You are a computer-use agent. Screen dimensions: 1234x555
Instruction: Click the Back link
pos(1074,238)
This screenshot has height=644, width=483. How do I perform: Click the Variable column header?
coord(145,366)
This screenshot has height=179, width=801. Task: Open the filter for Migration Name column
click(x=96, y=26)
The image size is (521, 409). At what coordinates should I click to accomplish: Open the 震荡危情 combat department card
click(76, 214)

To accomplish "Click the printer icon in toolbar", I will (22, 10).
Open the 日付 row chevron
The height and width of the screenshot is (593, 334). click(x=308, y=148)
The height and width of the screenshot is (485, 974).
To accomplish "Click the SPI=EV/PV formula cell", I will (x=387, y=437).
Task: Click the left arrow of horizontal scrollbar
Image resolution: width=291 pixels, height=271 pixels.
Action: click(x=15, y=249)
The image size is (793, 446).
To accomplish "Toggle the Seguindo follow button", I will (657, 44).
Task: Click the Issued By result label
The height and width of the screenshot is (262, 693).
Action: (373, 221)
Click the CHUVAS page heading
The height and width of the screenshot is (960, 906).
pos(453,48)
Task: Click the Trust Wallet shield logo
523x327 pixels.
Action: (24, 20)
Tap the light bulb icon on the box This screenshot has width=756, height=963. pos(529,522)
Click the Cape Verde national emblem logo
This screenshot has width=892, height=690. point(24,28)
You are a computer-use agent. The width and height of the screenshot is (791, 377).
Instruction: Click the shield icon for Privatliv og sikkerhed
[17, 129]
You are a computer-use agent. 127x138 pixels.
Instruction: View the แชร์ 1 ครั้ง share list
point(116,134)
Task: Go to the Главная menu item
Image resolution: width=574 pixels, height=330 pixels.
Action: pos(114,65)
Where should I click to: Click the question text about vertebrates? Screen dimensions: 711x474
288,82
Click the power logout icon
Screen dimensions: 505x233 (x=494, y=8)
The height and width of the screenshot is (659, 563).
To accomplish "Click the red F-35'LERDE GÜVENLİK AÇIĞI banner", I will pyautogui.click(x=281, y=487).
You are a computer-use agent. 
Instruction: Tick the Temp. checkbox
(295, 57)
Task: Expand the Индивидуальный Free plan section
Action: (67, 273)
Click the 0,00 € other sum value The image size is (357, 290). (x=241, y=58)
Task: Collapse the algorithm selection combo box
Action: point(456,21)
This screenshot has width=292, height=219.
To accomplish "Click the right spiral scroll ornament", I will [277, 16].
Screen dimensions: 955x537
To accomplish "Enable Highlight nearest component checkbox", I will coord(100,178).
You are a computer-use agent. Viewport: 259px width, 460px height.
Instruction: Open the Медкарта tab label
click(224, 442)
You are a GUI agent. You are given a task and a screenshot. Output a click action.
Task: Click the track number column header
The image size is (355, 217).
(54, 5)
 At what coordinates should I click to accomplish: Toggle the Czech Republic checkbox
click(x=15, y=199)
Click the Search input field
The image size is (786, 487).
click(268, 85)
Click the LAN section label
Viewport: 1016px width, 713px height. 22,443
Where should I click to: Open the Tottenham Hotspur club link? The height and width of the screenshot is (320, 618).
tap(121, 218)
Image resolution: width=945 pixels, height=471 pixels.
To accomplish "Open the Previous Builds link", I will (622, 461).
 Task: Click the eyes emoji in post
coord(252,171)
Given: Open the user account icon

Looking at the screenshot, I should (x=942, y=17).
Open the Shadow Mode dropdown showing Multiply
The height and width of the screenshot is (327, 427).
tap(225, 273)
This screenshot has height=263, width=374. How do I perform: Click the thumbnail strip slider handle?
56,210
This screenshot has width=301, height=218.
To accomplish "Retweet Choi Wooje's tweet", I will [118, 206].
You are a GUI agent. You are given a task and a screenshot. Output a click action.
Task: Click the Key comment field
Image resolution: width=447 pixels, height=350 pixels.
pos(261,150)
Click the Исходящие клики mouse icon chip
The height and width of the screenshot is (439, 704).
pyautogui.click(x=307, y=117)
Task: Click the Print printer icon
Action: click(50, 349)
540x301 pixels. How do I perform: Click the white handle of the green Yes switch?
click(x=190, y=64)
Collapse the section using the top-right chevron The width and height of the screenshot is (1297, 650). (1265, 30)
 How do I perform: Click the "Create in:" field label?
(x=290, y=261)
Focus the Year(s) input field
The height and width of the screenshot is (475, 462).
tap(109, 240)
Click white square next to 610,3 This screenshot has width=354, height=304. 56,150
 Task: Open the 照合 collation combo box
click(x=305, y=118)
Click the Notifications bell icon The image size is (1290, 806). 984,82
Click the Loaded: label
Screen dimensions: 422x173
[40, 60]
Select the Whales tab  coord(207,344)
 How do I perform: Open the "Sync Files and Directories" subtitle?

*What you should do*: Reproduce exactly the line that contains "Select the Whales" together with each line after it to the end of the entries; include no other lines.

*Solution to the exercise*:
Select the Whales tab  coord(207,344)
 How do I perform: Open the "Sync Files and Directories" subtitle?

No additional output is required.